A French-owned container vessel has become the first ship linked to a Western European operator to transit the Strait of Hormuz since hostilities erupted at the end of February, offering the earliest sign yet that limited commercial shipping may be cautiously resuming through the world’s most critical energy corridor.
The CMA CGM Kribi sailed from waters off Dubai toward Iran on Thursday afternoon local time, signalling that its owner was French. It hugged the Iranian coast, moving through the channel between the islands of Qeshm and Larak while openly broadcasting its journey. By Friday morning it was off Muscat, Oman.
The Maltese-flagged vessel is a 5,466 Twenty-foot Equivalent Unit (TEU) containership built in 2014 and belongs to CMA CGM, the world’s third-largest container shipping line. The company is majority-owned by the Saade family and is understood to have coordinated the transit with Iranian maritime authorities. The vessel is believed to be heading toward Pointe-Noire in the Republic of Congo as part of a service linking India, the Middle East Gulf, and Africa.
On the same day, an Omani liquefied natural gas (LNG) tanker, the Sohar LNG, also exited the strait hugging the Omani coastline, becoming the first such vessel to make the crossing since the war began. The vessel had been circling the Persian Gulf for close to a month before successfully navigating the waterway.
A corridor under strain
The crisis began on February 28, 2026, when the United States and Israel launched large-scale strikes on Iran. Tehran retaliated by issuing warnings prohibiting vessel passage through the strait and conducting attacks on commercial shipping, reducing transits to near zero within days. Major container lines including Maersk, CMA CGM, and Hapag-Lloyd suspended services through the waterway.
The disruption has affected roughly 20 percent of the world’s crude oil and LNG supplies, driving up energy prices globally. The blockade has also interrupted exports of petrochemicals, fertiliser, and raw materials used in plastic manufacturing.
Oxford Economics raised its fertiliser price forecast by around 20 percent for the second quarter of 2026 as a direct result, warning that risks remain skewed further upward given the potential for continued disruption to Gulf production.
Wider commodity impact
The Middle East Gulf accounts for 16 to 18 percent of global seaborne fertiliser exports, primarily sulphur and urea, with Saudi Arabia alone shipping close to 14 million tonnes from its eastern ports annually. Qatar and Kuwait have already seen production curtailments.
The United Nations Conference on Trade and Development (UNCTAD) has warned that rising fertiliser costs are threatening agricultural production across import-dependent and economically vulnerable nations. Freight rates for oil tankers have risen by more than 90 percent since late February, bunker fuel prices have nearly doubled, and war risk insurance premiums have surged, with some insurers withdrawing coverage for vessels in the Persian Gulf entirely.

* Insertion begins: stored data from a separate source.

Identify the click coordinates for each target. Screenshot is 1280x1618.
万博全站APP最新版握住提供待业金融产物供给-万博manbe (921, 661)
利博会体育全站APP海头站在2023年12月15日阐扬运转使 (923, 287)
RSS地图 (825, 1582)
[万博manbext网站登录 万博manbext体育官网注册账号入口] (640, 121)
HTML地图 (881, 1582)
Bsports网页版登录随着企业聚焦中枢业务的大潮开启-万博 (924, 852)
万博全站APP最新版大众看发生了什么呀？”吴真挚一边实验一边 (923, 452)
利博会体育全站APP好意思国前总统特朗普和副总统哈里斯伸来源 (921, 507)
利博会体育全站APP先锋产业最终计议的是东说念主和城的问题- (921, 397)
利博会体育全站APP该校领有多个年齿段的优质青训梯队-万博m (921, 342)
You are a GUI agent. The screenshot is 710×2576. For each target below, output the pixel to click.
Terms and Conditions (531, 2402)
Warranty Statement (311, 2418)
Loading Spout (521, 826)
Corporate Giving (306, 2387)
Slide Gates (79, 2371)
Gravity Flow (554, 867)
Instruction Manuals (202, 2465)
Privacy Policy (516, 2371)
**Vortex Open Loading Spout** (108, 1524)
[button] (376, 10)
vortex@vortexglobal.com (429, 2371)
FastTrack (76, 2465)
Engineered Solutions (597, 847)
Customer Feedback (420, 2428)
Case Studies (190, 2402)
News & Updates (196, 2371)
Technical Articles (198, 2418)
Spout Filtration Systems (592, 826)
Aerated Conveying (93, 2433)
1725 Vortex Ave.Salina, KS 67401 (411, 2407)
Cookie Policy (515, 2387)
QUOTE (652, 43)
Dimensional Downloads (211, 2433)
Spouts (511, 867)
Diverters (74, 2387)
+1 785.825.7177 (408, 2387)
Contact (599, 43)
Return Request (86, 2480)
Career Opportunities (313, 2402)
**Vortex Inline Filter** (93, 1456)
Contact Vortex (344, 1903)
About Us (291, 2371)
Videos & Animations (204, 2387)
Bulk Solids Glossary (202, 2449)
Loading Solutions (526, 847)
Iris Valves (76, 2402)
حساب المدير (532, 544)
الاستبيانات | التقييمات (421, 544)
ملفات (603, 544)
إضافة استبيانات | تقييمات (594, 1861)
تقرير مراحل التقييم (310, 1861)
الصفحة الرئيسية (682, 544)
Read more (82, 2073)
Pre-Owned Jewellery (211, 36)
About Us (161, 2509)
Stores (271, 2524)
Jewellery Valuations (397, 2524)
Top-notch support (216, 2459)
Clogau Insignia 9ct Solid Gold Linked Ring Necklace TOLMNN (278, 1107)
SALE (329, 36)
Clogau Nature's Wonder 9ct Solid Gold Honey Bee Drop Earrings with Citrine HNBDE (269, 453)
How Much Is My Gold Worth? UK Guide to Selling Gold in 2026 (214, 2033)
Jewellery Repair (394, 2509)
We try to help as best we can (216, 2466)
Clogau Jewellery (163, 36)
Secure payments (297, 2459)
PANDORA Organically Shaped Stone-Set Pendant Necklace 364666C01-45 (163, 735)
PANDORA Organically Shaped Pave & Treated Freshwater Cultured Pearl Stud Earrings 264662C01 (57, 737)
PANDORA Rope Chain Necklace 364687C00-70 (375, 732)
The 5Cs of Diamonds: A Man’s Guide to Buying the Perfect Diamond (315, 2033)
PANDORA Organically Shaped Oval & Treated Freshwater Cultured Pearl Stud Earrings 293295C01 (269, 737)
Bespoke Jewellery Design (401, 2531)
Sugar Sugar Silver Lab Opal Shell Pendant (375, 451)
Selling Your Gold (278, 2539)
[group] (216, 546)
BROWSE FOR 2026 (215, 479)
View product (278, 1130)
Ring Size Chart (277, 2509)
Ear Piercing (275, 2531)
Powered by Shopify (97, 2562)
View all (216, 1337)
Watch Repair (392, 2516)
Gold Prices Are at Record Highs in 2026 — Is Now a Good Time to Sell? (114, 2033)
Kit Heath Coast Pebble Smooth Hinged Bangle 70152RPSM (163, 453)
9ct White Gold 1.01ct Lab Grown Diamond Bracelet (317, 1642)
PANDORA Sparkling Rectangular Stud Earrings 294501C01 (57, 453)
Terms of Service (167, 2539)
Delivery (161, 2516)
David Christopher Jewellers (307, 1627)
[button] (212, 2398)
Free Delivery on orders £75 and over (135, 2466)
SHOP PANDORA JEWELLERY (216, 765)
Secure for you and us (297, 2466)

For Ghana, the disruptions have compounded pressures across multiple sectors. The country depends heavily on fertiliser imports routed through the Middle East, raising concerns over planting cycles and food inflation. Raw materials for sachet water production and other everyday consumer goods have also faced supply delays, pushing manufacturers toward potential price increases.
Cautious optimism
Iran is reportedly drafting a protocol with Oman to secure traffic through the strait, with discussions underway about potential transit arrangements including toll payments. US President Donald Trump told NATO allies this week that the hard part of the conflict with Iran was done, urging them to take responsibility for securing oil flows through the waterway.
Analysts caution that even if the strait reopens fully, clearing the backlog of stranded vessels and restoring normal supply chains could take months. For now, the movement of the CMA CGM Kribi and the Omani LNG tanker represents the most concrete sign yet that a partial resumption of commercial traffic through one of the world’s most strategically vital waterways may be underway.